Exercise
Please copy the text on Chilean sweets word for word, from "This sponge cake" up to and including "and orange rind.".
### Extract
For those of you with a sweet tooth and a looming trip to Chile, here are the tasty sweets, snacks and desserts you need to know about, from deep-fried pastries with oozing fillings to delicious donuts and German cakes.

Alfajores

Alfajores are two biscuits that are stuck together with manjar (a sweet spread made from boiled milk and sugar) and either coated with desiccated coconut or milk or white chocolate. As they are Chile’s most popular snack, you won’t struggle to find them.

Alfajores

Torta Tres Leches

This sponge cake can be translated as ‘three milks cake’, because it is soaked in three types of milk: evaporated milk, condensed milk and heavy cream, which combine to give it a sweetened and moist taste. Chileans like to add some manjar or fruit puree to give it an even richer flavour.

Sopaipillas

Although these aren’t really considered a dessert, more like snacks for any time of day, they still warrant attention. Made from flour and pumpkin and deep-fried, you can drizzle them with a hot sauce made from sugar, cinnamon and orange rind.
######
### Input data
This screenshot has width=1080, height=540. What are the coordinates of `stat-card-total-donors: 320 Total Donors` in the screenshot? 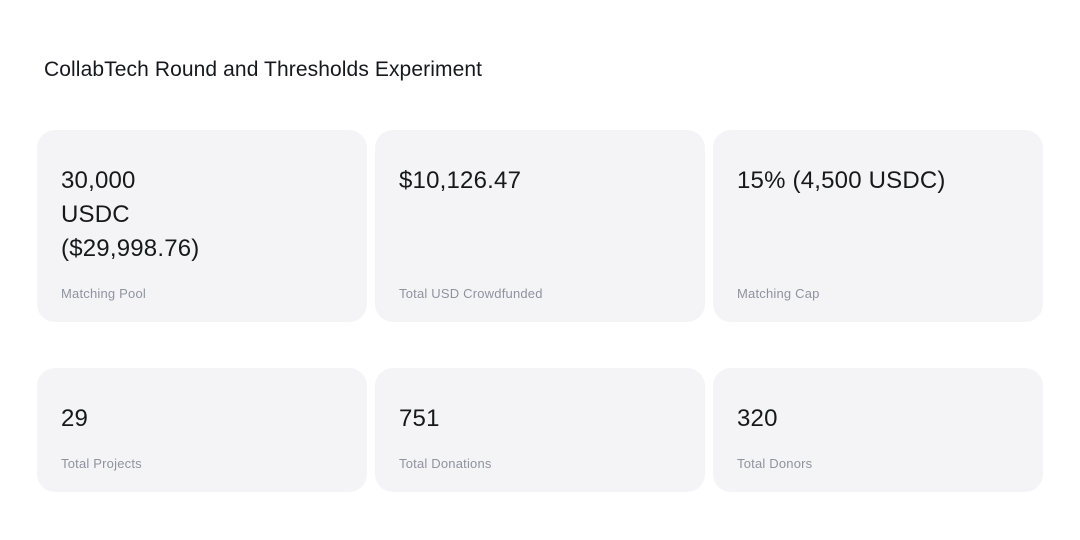 It's located at (878, 430).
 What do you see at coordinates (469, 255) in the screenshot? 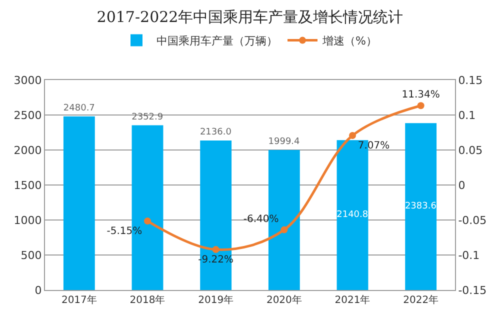
I see `y2-tick-label: -0.1` at bounding box center [469, 255].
######
Output
This sponge cake can be translated as ‘three milks cake’, because it is soaked in three types of milk: evaporated milk, condensed milk and heavy cream, which combine to give it a sweetened and moist taste. Chileans like to add some manjar or fruit puree to give it an even richer flavour.

Sopaipillas

Although these aren’t really considered a dessert, more like snacks for any time of day, they still warrant attention. Made from flour and pumpkin and deep-fried, you can drizzle them with a hot sauce made from sugar, cinnamon and orange rind.